L'Atlético de Madrid
Les Colchoneros ont eu raison de La Défense gruyère du FC Barcelone. Ils ont fermé la porte d'accès aux demi-finales de la Coupe d'Europe à des Catalans dotés d'un jeu collectif séduisant et d'une attaque excellente où brille le diamant Lamine Yamal, conduite par le meilleur meneur de jeu actuel, Pedri.
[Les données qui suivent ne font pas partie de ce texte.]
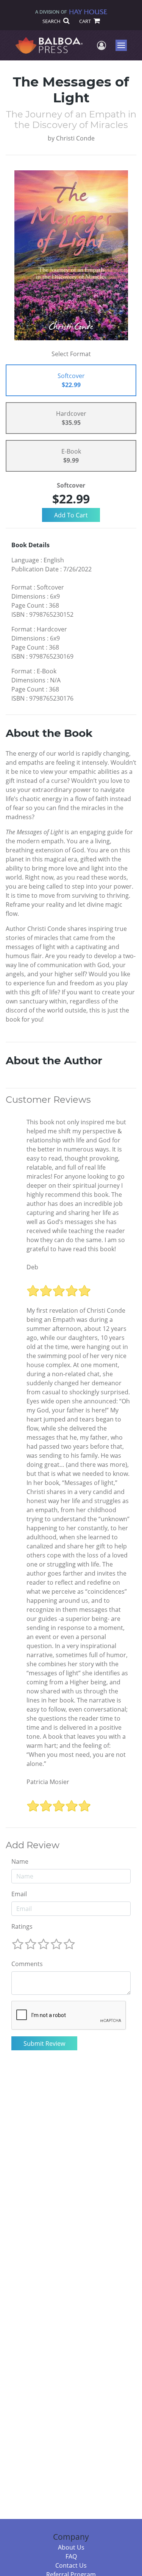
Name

Les Barcelonais étaient prévenus : leurs joueurs seraient attendus par des Madrilènes bien regroupés en défense, prêts à transpercer par des contre-attaques tranchantes la défense en ligne horizontale des Espagnols, positionnée haut sur le terrain ; et à provoquer l'expulsion d'un défenseur catalan à chacune des deux rencontres : les mêmes causes produisent…
Arsenal
À l'Emirates Stadium, face à des Portugais peu réalistes en attaque, les Gunners en panne d'inspiration ont eu du mal à conserver leur avantage d'un but acquis à Lisbonne. Contre un Atlético coriace, ils devraient souffrir de leur lutte au coude à coude avec Manchester City pour la conquête tant attendue du triomphe en Premier League. Les Londoniens semblent préparer un remake de « Plus dure sera la chute »…
Pronostics
Conscients de la glorieuse incertitude du sport, s'il fallait jouer les devins, on se risquerait à pronostiquer une finale PSG-Atlético.